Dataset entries
————————
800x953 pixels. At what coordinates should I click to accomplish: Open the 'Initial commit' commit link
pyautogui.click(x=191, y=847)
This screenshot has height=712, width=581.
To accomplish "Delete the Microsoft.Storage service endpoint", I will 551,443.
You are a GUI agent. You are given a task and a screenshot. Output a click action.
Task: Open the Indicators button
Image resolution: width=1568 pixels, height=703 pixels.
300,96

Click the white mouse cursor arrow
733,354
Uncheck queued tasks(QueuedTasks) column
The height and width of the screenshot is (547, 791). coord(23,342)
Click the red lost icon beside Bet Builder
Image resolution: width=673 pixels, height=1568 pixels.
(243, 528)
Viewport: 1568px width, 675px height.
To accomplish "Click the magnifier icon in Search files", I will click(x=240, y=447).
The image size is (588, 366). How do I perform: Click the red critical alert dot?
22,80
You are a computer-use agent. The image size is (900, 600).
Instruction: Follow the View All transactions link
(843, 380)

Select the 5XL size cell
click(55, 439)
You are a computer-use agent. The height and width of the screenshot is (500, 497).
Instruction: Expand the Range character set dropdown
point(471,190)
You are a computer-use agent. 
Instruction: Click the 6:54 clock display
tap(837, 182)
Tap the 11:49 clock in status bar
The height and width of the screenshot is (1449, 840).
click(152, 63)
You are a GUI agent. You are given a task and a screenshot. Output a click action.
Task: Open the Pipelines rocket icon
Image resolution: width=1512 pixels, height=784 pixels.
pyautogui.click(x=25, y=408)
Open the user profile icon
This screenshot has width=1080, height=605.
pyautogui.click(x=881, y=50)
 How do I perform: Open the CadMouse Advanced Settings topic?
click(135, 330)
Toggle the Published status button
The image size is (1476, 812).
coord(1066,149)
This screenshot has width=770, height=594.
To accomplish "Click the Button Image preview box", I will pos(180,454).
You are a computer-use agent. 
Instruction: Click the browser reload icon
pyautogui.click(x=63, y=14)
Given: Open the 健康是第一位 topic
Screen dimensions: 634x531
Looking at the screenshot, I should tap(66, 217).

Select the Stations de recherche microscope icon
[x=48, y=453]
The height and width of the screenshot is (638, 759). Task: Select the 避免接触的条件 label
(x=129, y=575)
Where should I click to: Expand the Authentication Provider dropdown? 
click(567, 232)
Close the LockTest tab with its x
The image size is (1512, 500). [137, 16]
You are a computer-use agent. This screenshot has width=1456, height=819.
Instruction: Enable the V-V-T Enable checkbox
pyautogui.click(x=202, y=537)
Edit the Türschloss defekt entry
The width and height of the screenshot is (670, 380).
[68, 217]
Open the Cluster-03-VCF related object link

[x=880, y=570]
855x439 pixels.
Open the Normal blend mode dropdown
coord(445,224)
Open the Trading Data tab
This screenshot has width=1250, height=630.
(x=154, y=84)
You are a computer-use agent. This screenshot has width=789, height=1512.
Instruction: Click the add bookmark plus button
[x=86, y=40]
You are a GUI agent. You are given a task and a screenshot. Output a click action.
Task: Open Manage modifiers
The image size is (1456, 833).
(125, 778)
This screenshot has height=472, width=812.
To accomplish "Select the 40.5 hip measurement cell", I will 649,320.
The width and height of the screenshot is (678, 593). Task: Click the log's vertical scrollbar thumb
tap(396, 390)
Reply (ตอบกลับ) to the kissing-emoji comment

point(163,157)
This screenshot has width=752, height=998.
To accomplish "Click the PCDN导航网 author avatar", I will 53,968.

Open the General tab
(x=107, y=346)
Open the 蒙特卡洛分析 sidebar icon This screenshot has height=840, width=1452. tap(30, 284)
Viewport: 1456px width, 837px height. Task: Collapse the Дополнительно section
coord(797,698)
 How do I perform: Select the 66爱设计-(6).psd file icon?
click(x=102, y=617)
————————
**Instructions to follow**
Recast every row above as a numbered list, omitting the blank lines.

**Answer to the exercise**
1. 800x953 pixels. At what coordinates should I click to accomplish: Open the 'Initial commit' commit link
2. pyautogui.click(x=191, y=847)
3. This screenshot has height=712, width=581.
4. To accomplish "Delete the Microsoft.Storage service endpoint", I will 551,443.
5. You are a GUI agent. You are given a task and a screenshot. Output a click action.
6. Task: Open the Indicators button
7. Image resolution: width=1568 pixels, height=703 pixels.
8. 300,96
9. Click the white mouse cursor arrow
10. 733,354
11. Uncheck queued tasks(QueuedTasks) column
12. The height and width of the screenshot is (547, 791). coord(23,342)
13. Click the red lost icon beside Bet Builder
14. Image resolution: width=673 pixels, height=1568 pixels.
15. (243, 528)
16. Viewport: 1568px width, 675px height.
17. To accomplish "Click the magnifier icon in Search files", I will click(x=240, y=447).
18. The image size is (588, 366). How do I perform: Click the red critical alert dot?
19. 22,80
20. You are a computer-use agent. The image size is (900, 600).
21. Instruction: Follow the View All transactions link
22. (843, 380)
23. Select the 5XL size cell
24. click(55, 439)
25. You are a computer-use agent. The height and width of the screenshot is (500, 497).
26. Instruction: Expand the Range character set dropdown
27. point(471,190)
28. You are a computer-use agent. 
29. Instruction: Click the 6:54 clock display
30. tap(837, 182)
31. Tap the 11:49 clock in status bar
32. The height and width of the screenshot is (1449, 840).
33. click(152, 63)
34. You are a GUI agent. You are given a task and a screenshot. Output a click action.
35. Task: Open the Pipelines rocket icon
36. Image resolution: width=1512 pixels, height=784 pixels.
37. pyautogui.click(x=25, y=408)
38. Open the user profile icon
39. This screenshot has width=1080, height=605.
40. pyautogui.click(x=881, y=50)
41.  How do I perform: Open the CadMouse Advanced Settings topic?
42. click(135, 330)
43. Toggle the Published status button
44. The image size is (1476, 812).
45. coord(1066,149)
46. This screenshot has width=770, height=594.
47. To accomplish "Click the Button Image preview box", I will pos(180,454).
48. You are a computer-use agent. 
49. Instruction: Click the browser reload icon
50. pyautogui.click(x=63, y=14)
51. Given: Open the 健康是第一位 topic
52. Screen dimensions: 634x531
53. Looking at the screenshot, I should tap(66, 217).
54. Select the Stations de recherche microscope icon
55. [x=48, y=453]
56. The height and width of the screenshot is (638, 759). Task: Select the 避免接触的条件 label
57. (x=129, y=575)
58. Where should I click to: Expand the Authentication Provider dropdown? 
59. click(567, 232)
60. Close the LockTest tab with its x
61. The image size is (1512, 500). [137, 16]
62. You are a computer-use agent. This screenshot has width=1456, height=819.
63. Instruction: Enable the V-V-T Enable checkbox
64. pyautogui.click(x=202, y=537)
65. Edit the Türschloss defekt entry
66. The width and height of the screenshot is (670, 380).
67. [68, 217]
68. Open the Cluster-03-VCF related object link
69. [x=880, y=570]
70. 855x439 pixels.
71. Open the Normal blend mode dropdown
72. coord(445,224)
73. Open the Trading Data tab
74. This screenshot has width=1250, height=630.
75. (x=154, y=84)
76. You are a computer-use agent. This screenshot has width=789, height=1512.
77. Instruction: Click the add bookmark plus button
78. [x=86, y=40]
79. You are a GUI agent. You are given a task and a screenshot. Output a click action.
80. Task: Open Manage modifiers
81. The image size is (1456, 833).
82. (125, 778)
83. This screenshot has height=472, width=812.
84. To accomplish "Select the 40.5 hip measurement cell", I will 649,320.
85. The width and height of the screenshot is (678, 593). Task: Click the log's vertical scrollbar thumb
86. tap(396, 390)
87. Reply (ตอบกลับ) to the kissing-emoji comment
88. point(163,157)
89. This screenshot has width=752, height=998.
90. To accomplish "Click the PCDN导航网 author avatar", I will 53,968.
91. Open the General tab
92. (x=107, y=346)
93. Open the 蒙特卡洛分析 sidebar icon This screenshot has height=840, width=1452. tap(30, 284)
94. Viewport: 1456px width, 837px height. Task: Collapse the Дополнительно section
95. coord(797,698)
96.  How do I perform: Select the 66爱设计-(6).psd file icon?
97. click(x=102, y=617)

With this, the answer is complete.